Specifically I was thinking:

2 Marble Veil Angelfish
2 Smokey Leopard Veil Angelfish
1 Black Angel

In addition to 

8 Nanus Cory Cats
5 Zebra Longfin Danios


----------



## Mikaila31 (Dec 18, 2008)

Those are all the same species of angel - Pterophyllum scalare. Only difference between them is they have been selectively bred for different coloration or finage. They will all get along until some try pairing up. In which case the paired angels will become aggressive to the others.


----------



## randomriter (Dec 16, 2012)

I've heard that angels need to be kept in groups of 5 or more. How do you suggest avoiding that pairing up?


----------



## charlie1881 (Dec 1, 2012)

*Hello ,*
*About your choice , the angels will pick a mate or / pair up no mater what you do its nature if there is a male & a female that like each other only way to avoid it is to only have the same sex fishes , I do know that angels pick their mate themselves they wont just accept any ole angel thats introduced . I think they mate for life like the love birds but Im not sure about that .:-?.*

*An you said danios will be in the tank to , if they are the small ones the angels might see them as food ... But as long as the angels are small they should be okay .*
*Im not sure about the water for the 2 diff fishes I"ll look it up for ya though an private mess you with it.;-)*

*Good luck & God bless *
*Charlie*


----------



## randomriter (Dec 16, 2012)

Would it work for have that many all females or all males? Or would there be infighting?


----------



## djembekah (Feb 13, 2012)

you can't really tell genders until you watch them spawning. that being said, i'd definitely get mixed genders. i have a feeling that all males would be territorial.

also i would noooot do danios with the angels if you don't already have them.


----------



## randomriter (Dec 16, 2012)

Yeah, I've heard that. My new layout looks like this:

8 Cory Cats
5 Lemon Tetras
2 Bleeding Heart Tetras
2 Marble Veil Angels
2 Smokey Leopard Angels
1 Black Angel

I'm just a bit nervous about breeding, because I don't know how I would handle that.


----------



## djembekah (Feb 13, 2012)

if they breed, other fish will probably eat the eggs, or they will. if they get territorial remove the eggs. if you WANT to breed, then you'll want to remove the fry eventually anyways.


----------



## Byron (Mar 7, 2009)

If you are going to have five angelfish, you do not want all males; males are territorial, and while this can depend upon individual fish, five male angelfish is likely going to be trouble.
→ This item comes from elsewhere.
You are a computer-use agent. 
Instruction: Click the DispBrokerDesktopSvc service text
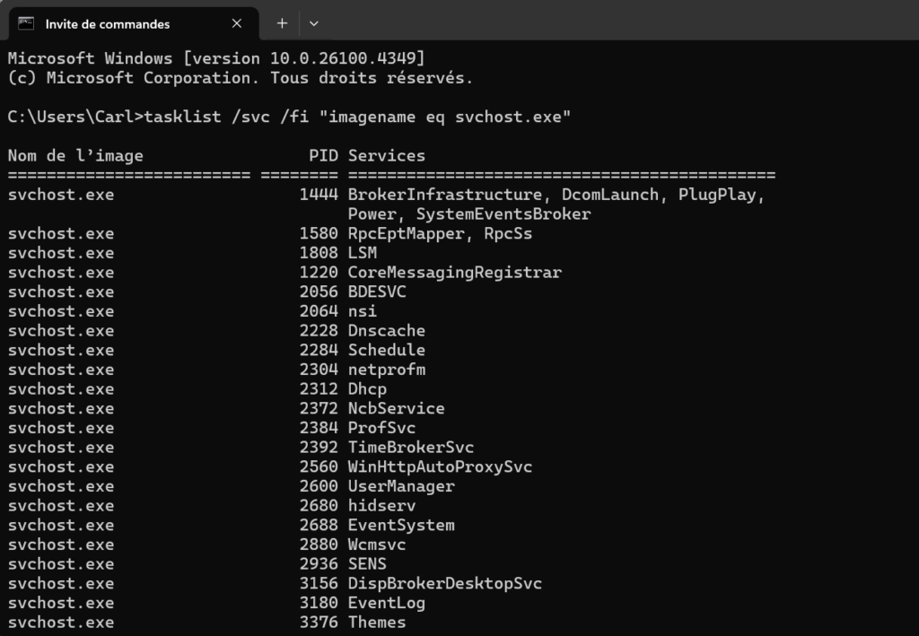[x=445, y=583]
One is more inclined to become a bully when having to deal with four others in a relatively confined (to him) space. Especially if they _all_ want to rule the space.

All females sometimes works, but some members have had these develop nastiness too. It goes with the species, they are after all a cichlid when all is said and done.
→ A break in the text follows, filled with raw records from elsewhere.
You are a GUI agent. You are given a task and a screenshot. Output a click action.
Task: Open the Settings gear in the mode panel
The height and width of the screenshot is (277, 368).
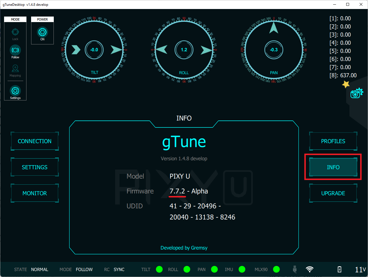pos(15,91)
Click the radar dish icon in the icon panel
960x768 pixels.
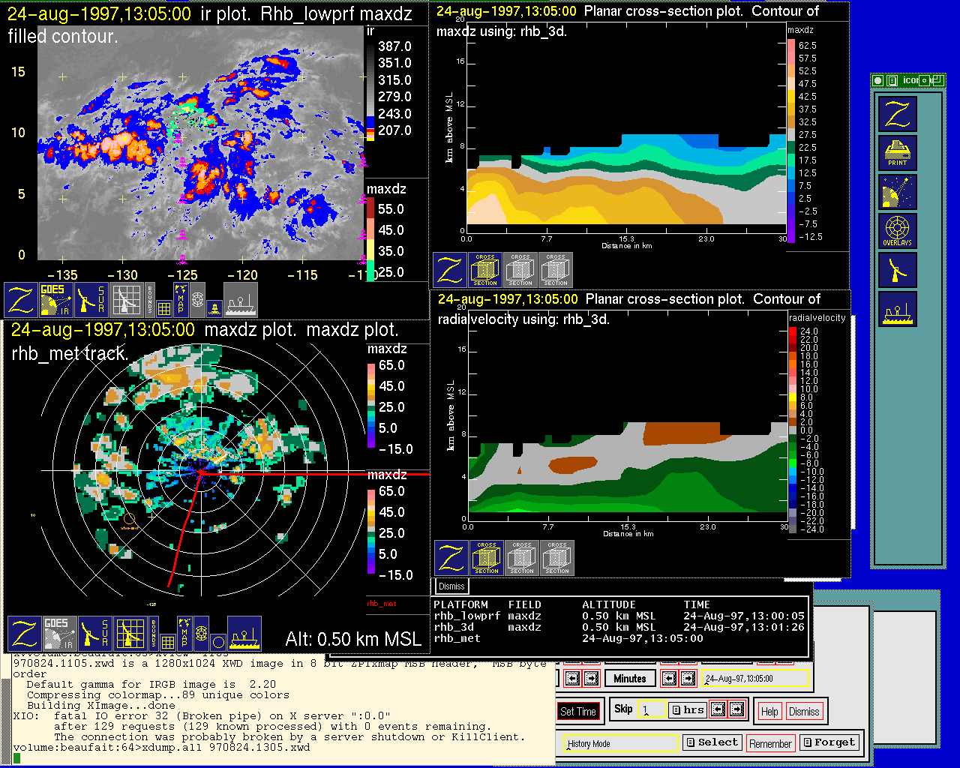897,270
And as someone mentioned, telling male/female is very difficult if not impossible in juvenile fish. The breeding tube is the only reliable indicator.

Byron.


----------



## VerdantGrotto (Nov 22, 2012)

I've also heard that is possible but not reliable to tell an Angel's gender by their "crown"... Supposedly a male has a small bumb or ridge on his "forehead" and a female has a more concave forehead. Don't know if it's true or not though.
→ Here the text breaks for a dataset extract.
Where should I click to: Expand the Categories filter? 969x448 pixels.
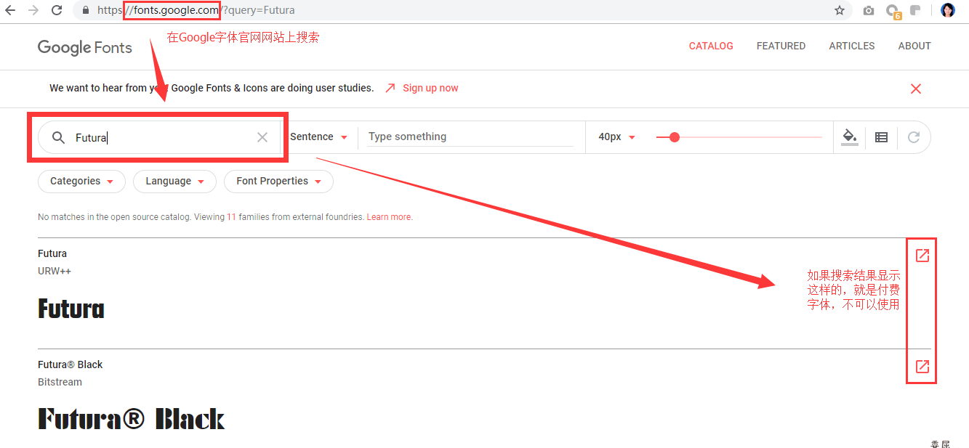(81, 182)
On another note, I've also read that you should introduce all the Angels at or very near to the same time and when they're a similar size.


----------



## Byron (Mar 7, 2009)

VerdantGrotto said:


> I've also heard that is possible but not reliable to tell an Angel's gender by their "crown"... Supposedly a male has a small bumb or ridge on his "forehead" and a female has a more concave forehead. Don't know if it's true or not though.
> 
> On another note, I've also read that you should introduce all the Angels at or very near to the same time and when they're a similar size.


Second point is very true.

As for the first, the head bump, I am not aware of this. There is a difference in the head between two of the species, can't remember which now, but the profile mentions this.

Byron.


----------